You've got an ancient virus in your brain. In fact, you've got an ancient virus at the very root of your conscious thought.
According to two papers published in the journal Cell in January, long ago, a virus bound its genetic code to the genome of four-limbed animals. That snippet of code is still very much alive in humans' brains today, where it does the very viral task of packaging up genetic information and sending it from nerve cells to their neighbors in little capsules that look a whole lot like viruses themselves. And these little packages of information might be critical elements of how nerves communicate and reorganize over time — tasks thought to be necessary for higher-order thinking, the researchers said.
Though it may sound surprising that bits of human genetic code come from viruses, it's actually more common than you might think: A review published in Cell in 2016 found that between 40 and 80 percent of the human genome arrived from some archaic viral invasion.
That's because viruses aren't just critters that try to make a home in a body, the way bacteria do. A virus is a genetic parasite. It injects its genetic code into its host's cells and hijacks them, turning them to its own purposes — typically, that means as factories for making more viruses. This process is usually either useless or harmful to the host, but every once in a while, the injected viral genes are benign or even useful enough to hang around. The 2016 review found that viral genes seem to play important roles in the immune system, as well as in the early days of embryo development.
But the new papers take things a step further. Not only is an ancient virus still very much active in the cells of human and animal brains, but it seems to be so important to how they function that processes of thought as we know them likely never would have arisen without it, the researchers said.
The Arc gene
Shortly after a synapse fires, the viral gene known as Arc comes to life, writing its instructions down as bits of mobile genetic code known as RNA, the researchers found. (A synapse is the junction between two neurons.)
RNA is DNA's messenger and agent in the world outside the cell's nucleus. A single-strand copy of code from DNA's double helix, it carries genetic instructions to places they can be useful. (And, interestingly, viruses tend to store their genetic code in RNA, rather than in DNA.)
Following the Arc RNA's instructions, the nerve cell builds "capsids" — virus-like envelopes — around it. Those envelopes let it travel safely between cells, and it does just that, entering neighboring neurons and passing its packet of genetic information along to them, according to the studies.
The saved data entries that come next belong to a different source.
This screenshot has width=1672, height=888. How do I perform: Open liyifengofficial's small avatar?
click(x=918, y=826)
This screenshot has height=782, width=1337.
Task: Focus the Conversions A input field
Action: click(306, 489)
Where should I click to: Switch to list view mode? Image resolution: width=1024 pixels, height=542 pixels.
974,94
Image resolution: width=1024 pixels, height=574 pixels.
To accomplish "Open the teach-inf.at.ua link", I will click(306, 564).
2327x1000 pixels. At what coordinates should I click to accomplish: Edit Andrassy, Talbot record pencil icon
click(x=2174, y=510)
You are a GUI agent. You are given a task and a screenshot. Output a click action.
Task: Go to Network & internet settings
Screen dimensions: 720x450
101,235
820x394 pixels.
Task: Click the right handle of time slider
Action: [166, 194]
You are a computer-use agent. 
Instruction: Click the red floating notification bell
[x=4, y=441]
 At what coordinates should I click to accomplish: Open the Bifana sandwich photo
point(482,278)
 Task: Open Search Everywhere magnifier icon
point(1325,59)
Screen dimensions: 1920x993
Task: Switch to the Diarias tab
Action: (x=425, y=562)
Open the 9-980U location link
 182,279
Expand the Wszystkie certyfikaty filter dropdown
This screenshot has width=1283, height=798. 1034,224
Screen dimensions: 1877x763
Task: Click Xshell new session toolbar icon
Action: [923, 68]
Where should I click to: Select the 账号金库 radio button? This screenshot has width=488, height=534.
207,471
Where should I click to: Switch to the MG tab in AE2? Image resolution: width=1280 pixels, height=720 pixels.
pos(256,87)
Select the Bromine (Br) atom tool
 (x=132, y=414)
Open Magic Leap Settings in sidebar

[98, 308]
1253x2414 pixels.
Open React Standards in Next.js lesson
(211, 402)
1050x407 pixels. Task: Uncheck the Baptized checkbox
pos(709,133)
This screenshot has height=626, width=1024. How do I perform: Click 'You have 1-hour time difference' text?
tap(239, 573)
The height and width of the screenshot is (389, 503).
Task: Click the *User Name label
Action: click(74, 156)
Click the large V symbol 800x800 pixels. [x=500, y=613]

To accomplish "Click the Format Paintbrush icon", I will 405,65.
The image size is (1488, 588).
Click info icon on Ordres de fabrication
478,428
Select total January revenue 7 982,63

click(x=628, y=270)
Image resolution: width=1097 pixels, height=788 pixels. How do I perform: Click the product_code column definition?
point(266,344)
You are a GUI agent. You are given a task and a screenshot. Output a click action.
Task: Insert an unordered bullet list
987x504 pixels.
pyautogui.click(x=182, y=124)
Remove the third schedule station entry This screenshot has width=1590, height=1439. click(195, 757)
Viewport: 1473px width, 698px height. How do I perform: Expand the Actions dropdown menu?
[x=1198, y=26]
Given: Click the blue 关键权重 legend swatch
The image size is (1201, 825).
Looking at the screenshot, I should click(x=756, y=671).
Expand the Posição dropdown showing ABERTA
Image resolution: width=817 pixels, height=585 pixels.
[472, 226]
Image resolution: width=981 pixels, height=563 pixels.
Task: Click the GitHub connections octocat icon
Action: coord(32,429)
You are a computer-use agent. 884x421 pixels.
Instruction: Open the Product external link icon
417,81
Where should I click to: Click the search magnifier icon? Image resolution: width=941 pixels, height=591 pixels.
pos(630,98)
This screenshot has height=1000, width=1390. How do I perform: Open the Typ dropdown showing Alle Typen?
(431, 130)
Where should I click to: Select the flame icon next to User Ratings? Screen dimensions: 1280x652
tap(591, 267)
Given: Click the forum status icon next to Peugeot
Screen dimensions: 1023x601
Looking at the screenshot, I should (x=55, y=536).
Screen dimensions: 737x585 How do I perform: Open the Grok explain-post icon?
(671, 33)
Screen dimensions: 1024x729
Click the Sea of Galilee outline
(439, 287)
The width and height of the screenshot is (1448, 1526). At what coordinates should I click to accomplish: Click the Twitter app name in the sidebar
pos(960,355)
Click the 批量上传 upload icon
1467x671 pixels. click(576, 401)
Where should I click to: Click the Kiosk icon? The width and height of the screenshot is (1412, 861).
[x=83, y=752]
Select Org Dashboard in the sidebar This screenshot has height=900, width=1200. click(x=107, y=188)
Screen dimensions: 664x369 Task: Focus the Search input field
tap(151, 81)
It's still unclear what that information does when it arrives in a new cell, but the researchers found that without the process functioning properly, synapses wither away. And problems with the Arc gene tend to show up in people with autism and other atypical neural conditions, the researchers said.
In a companion article, two experts who were not involved in the 2018 papers (the same two experts, in fact, behind the 2016 review) wrote that this process offers the best explanation yet for how nerve cells exchange the information necessary to reorganize themselves in the brain over time.
"These processes underlie brain functions ranging from classical operant conditioning to human cognition and the concept of 'self,'"
— they wrote. (Classical and operant conditioning are simple forms of reward and punishment-based learning in animals and humans.)
Bizarrely, Arc seems to have made the jump from virus to animal more than once. The researchers found that Arc genes in humans and other four-limbed creatures seem to be closely related to one another. The Arc genes in fruit flies and worms, however, seem to have arrived separately.
The next step for this research, the outside experts wrote in the companion article, is to bring experts in neuroscience and ancient viruses together to work out the mechanisms for just how Arc arrived in the genome, and exactly what information it's passing between our cells today.